The answer consists of the lines from the line holding "You are a computer-use" through the last line of the entries, retyped exactly, and nothing else. No pictures belong in it.

Collected data:
* * *
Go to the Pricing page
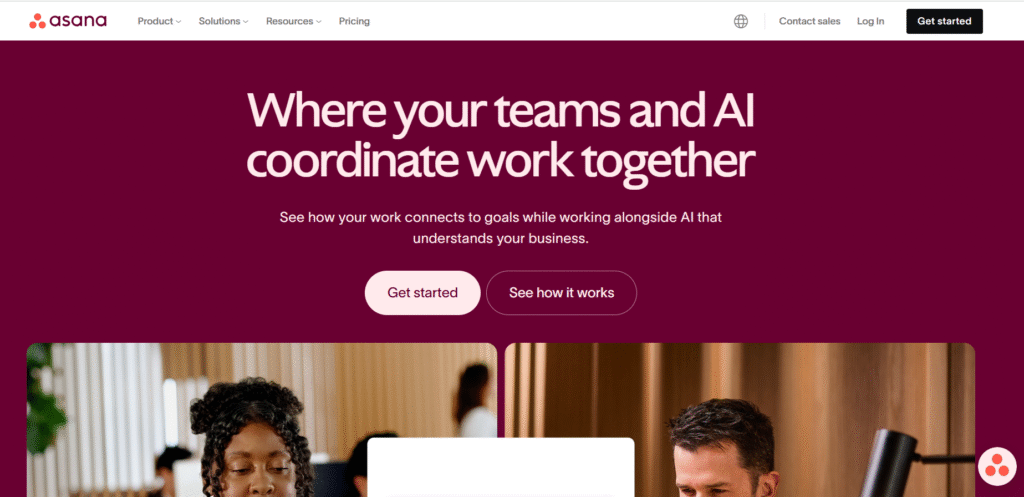 [354, 22]

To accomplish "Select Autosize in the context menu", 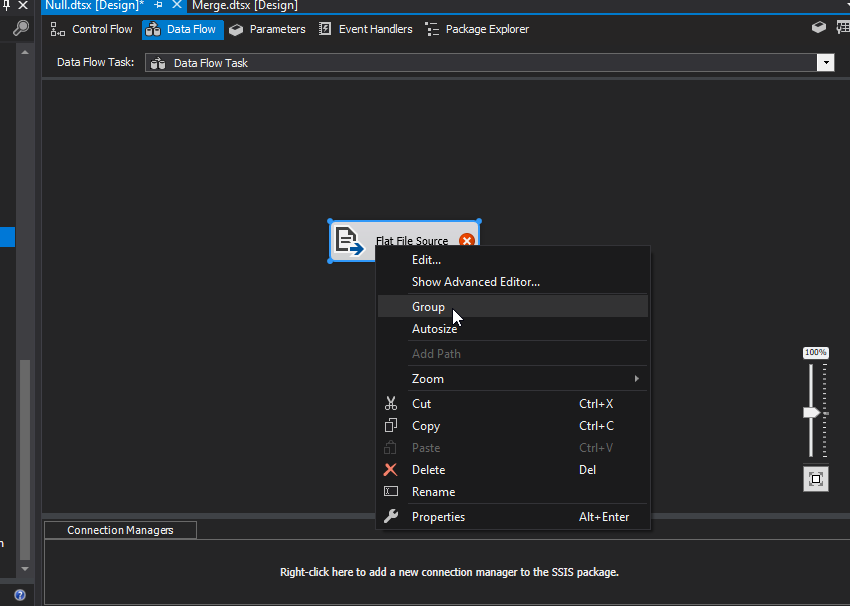I will 435,328.

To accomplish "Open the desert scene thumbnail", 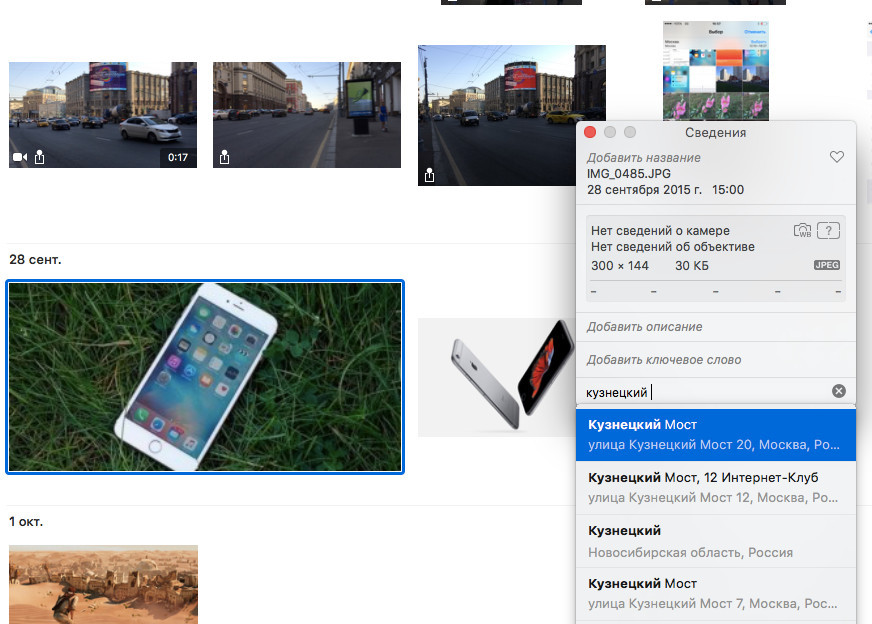I will pyautogui.click(x=103, y=584).
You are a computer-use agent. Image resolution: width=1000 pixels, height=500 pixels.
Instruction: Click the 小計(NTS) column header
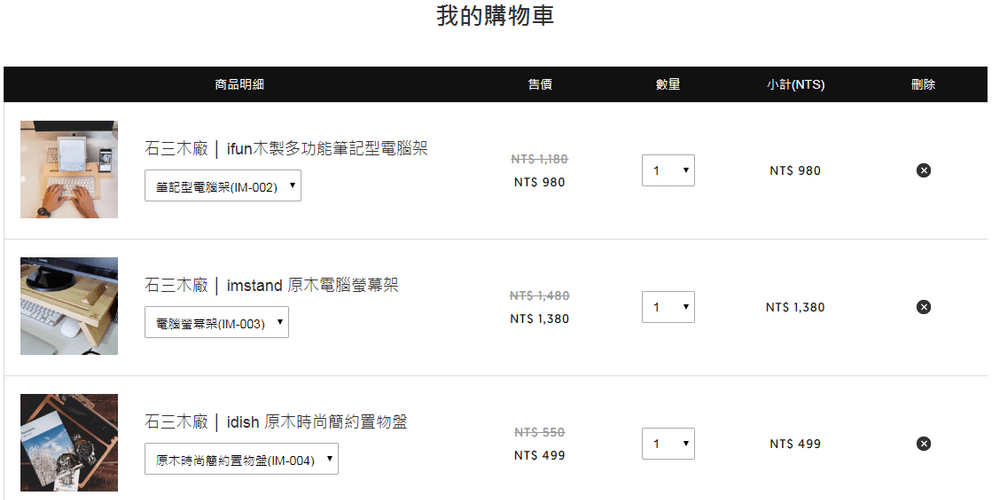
* * *
■ Response box
You are a computer-use agent. Image resolution: width=1000 pixels, height=500 pixels.
Instruction: Click the 小計(NTS) column header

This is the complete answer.